Individual Compilers

Many programmers who learned on a specific platform—or with a particular compiler—may not even be aware that their code is not standards-compliant. Take C and C++, for example. Both C and C++ are languages that have standard implementations (ISO ANSI C and C++), just like many networking protocols do. The problem comes when compiler manufacturers follow a policy of "embrace and extend," where they introduce features to the language to create their own versions of C and C++. Later, when you try to take code built for this compiler and build it under another compiler on the same platform, or on another platform that doesn't have a version of the original compiler available, you discover that some sections of code must be replaced.

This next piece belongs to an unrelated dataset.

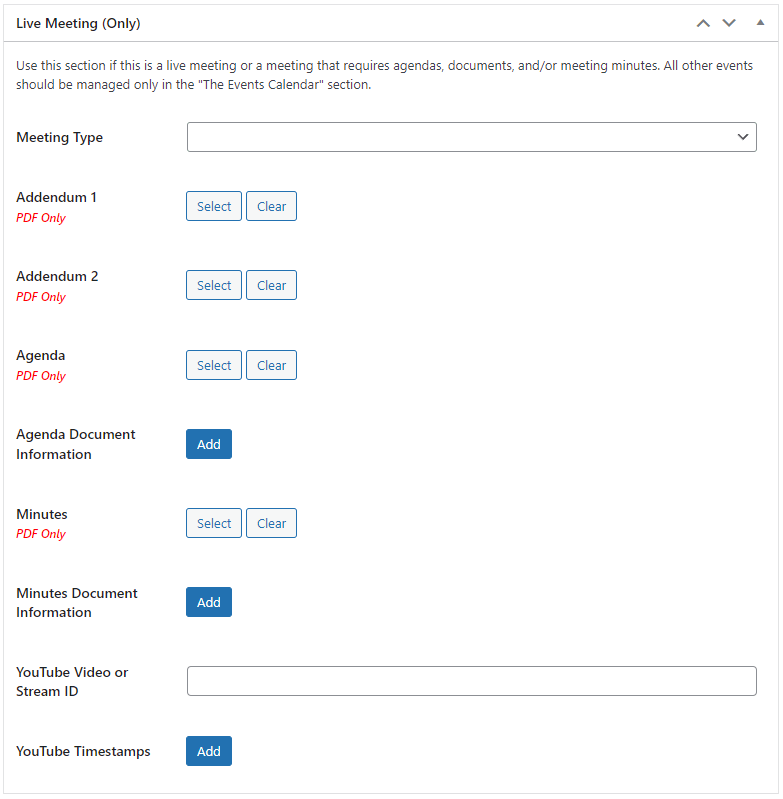The width and height of the screenshot is (783, 799).
Task: Click the Agenda Document Information label
Action: (x=76, y=444)
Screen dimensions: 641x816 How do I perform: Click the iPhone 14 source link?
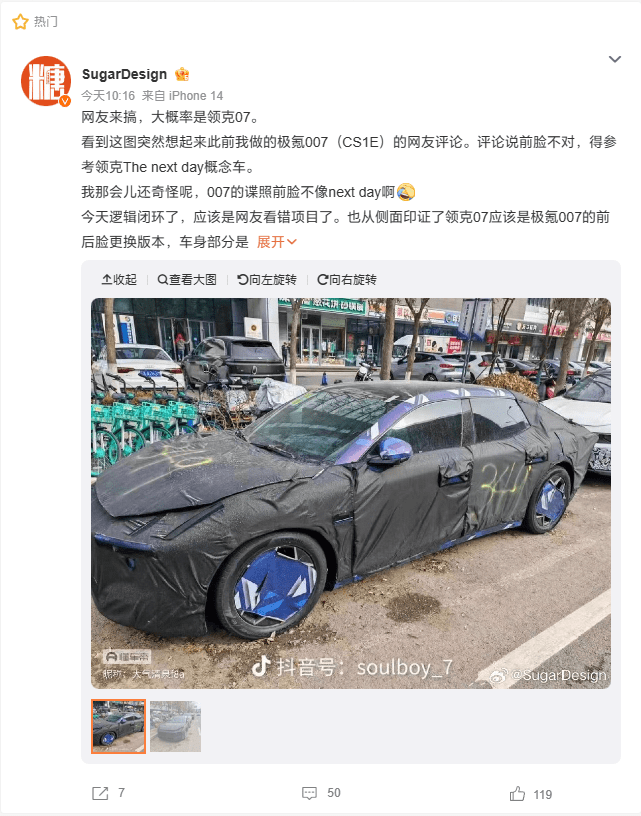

You can avoid this problem by either purchasing a copy of the ISO ANSI C or C++ standards—which some compare to reading legal documents, fairly dry stuff that you must figure out on your own—or purchasing a well-recommended book on C or C++, which likely highlights the non–standards-compliant features, especially in its reference section. Once you know which functions are ANSI-compliant and which aren't, you have to exercise restraint to avoid those that are non-compliant, even when they offer a significant convenience. Of course, if you want extended functionality that will work under any compiler, you can use the existing ANSI-compliant functions to create new functions of your own. This is a handy way to avoid having to reinvent the wheel.